Fear: Self and Other
September 9, 2010
- No -
no I will not say,
though they say it’s okay, that
some souls are somehow
less.
- Yes -
I guess it may mean
my own mess I must clean while
facing, though fearing,
me.
~
I don’t usually veer off into ethics and uxory as a social issue, however, occasionally I come across enough things that make me wonder:
- The bad news is if the man doesn’t a lot of dominance to begin with, and loses it in the course of the relationship, things can go very wrong- he may become the dreaded “kitchen bitch”. The content beta to despised kitchen bitch story is the story of much of American manhood.

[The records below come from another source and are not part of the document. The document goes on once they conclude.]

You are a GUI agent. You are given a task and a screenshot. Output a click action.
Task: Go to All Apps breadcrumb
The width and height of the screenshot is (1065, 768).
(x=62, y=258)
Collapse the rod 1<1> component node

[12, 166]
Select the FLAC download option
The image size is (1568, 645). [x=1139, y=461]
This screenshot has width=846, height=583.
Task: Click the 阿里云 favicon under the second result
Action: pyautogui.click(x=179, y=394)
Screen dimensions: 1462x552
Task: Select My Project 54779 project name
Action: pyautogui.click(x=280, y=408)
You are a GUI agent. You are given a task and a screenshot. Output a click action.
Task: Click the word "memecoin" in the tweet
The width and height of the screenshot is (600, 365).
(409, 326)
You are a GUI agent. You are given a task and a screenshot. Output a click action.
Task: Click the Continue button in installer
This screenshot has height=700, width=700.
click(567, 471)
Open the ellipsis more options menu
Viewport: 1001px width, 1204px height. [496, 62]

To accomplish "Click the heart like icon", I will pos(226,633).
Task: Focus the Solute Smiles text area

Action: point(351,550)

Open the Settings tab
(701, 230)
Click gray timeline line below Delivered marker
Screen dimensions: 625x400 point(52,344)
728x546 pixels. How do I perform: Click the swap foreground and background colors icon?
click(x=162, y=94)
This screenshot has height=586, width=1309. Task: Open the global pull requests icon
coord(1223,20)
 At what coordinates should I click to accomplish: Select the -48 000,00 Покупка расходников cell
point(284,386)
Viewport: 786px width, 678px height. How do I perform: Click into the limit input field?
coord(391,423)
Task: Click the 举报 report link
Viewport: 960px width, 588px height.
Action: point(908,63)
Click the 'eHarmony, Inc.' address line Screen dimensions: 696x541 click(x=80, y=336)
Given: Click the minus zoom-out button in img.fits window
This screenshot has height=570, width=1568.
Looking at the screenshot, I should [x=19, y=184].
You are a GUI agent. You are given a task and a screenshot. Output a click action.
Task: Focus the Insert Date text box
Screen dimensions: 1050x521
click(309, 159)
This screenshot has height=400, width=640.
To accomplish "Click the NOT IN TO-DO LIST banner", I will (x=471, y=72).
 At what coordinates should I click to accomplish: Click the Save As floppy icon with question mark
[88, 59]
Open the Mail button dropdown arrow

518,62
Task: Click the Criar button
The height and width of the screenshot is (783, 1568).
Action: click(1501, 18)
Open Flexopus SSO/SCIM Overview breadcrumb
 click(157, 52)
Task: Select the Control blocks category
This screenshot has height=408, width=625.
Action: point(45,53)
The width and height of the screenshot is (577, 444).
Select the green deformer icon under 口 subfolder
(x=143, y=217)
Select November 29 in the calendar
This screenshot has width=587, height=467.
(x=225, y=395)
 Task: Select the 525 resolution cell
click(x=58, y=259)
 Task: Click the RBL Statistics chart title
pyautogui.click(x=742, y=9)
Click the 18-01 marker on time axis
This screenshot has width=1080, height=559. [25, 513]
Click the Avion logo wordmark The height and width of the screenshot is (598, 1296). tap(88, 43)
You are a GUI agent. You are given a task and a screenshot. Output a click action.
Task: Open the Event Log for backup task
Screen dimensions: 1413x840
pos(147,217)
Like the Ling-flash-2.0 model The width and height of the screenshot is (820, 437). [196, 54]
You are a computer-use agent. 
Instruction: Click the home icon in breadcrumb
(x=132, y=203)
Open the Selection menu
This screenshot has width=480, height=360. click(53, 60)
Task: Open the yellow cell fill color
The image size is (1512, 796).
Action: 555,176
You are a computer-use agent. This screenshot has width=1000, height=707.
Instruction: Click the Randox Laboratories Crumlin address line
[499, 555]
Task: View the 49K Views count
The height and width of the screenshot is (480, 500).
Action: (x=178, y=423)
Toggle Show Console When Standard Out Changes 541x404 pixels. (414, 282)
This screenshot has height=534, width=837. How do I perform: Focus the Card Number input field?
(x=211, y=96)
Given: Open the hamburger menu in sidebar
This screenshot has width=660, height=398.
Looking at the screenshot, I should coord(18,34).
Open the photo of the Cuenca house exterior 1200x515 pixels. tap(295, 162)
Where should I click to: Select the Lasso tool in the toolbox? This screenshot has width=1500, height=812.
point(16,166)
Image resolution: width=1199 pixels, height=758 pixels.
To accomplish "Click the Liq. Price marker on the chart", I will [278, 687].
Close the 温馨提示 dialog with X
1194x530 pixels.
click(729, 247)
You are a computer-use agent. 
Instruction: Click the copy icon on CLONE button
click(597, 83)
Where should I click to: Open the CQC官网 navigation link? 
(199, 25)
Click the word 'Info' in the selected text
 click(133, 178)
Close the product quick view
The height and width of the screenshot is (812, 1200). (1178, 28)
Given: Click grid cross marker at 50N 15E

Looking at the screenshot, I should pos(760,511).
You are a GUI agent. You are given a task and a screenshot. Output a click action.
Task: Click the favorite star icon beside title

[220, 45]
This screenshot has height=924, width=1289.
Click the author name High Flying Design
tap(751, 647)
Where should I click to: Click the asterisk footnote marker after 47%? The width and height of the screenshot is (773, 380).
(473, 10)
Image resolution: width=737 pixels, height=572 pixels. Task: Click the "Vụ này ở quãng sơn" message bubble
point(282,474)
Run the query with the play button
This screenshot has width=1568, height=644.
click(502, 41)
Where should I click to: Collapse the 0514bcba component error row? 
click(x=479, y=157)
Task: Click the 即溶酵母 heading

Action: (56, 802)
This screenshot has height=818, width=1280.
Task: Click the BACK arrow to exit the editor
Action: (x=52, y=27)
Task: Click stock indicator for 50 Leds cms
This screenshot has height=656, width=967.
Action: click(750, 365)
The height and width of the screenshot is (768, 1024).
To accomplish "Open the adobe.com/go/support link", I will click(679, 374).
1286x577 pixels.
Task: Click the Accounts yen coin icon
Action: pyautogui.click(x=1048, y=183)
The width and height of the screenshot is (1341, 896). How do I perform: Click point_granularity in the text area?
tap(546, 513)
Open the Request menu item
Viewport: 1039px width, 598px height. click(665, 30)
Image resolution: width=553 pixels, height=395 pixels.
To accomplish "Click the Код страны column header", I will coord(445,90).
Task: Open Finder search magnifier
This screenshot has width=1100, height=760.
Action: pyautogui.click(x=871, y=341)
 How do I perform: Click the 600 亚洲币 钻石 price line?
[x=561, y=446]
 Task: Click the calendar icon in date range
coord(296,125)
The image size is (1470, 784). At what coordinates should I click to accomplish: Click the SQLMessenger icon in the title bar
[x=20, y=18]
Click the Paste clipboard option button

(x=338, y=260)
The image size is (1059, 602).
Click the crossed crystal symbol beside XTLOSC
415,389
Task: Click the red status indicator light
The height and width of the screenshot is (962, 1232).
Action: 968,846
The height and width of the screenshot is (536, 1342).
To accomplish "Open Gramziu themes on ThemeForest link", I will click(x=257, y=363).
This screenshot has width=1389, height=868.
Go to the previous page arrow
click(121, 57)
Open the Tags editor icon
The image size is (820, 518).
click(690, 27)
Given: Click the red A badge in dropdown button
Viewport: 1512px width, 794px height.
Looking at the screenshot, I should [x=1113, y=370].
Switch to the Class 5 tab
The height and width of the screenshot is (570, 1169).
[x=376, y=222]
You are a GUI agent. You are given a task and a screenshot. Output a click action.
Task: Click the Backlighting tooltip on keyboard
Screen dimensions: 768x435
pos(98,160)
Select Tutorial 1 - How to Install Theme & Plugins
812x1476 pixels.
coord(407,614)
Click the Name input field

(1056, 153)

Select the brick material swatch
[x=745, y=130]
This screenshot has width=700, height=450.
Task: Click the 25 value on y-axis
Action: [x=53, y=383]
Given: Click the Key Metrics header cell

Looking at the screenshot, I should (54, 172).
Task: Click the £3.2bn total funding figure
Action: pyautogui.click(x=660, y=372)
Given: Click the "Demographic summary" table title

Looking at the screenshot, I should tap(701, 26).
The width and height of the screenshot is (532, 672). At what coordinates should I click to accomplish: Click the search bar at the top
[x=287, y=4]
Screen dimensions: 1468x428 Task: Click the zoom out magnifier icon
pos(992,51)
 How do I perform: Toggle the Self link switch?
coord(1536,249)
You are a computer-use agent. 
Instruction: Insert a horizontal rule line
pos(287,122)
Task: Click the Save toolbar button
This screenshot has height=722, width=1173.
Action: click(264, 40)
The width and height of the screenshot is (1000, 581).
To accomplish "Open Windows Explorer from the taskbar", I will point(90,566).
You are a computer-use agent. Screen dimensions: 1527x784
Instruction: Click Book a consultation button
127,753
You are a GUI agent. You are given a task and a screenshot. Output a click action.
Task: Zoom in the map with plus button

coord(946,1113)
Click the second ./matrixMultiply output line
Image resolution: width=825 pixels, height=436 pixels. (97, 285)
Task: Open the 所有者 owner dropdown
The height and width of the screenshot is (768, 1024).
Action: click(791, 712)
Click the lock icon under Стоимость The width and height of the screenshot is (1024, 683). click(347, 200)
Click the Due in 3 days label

~ Relationship Types and Dominance Levels, on Game for Omegas site, where the author also pointed out the term “kitchen bitch” was coined by NPR commentator and author Sarah Tsing Loh in this article.
- [...] stands exposed as a floundering Man, not a panacea-laden Superman. Even his relationship with his wife has hurt his sex appeal: Uxorious men are never sexy for long.
~ Obama’s Vanishing Sex Appeal, The Daily Beast
Politics, along with a few other things, I avoid like the plague here – but what is it about any sort of deviance from the ‘alpha male normal’ stereotype that makes people so… denigrating? Why is their assumption so visceral?
With a little help from an SMTR discussion I realized it’s insecurity, social insecurity, and fear as motivation – an interior dynamic often identified in all sorts of bullying-like and prejudicial behavior.
In defense of fear I will say its design of making us pay attention to important things can be helpful. But it’s against how fear can make us treat others that I wrote this poem.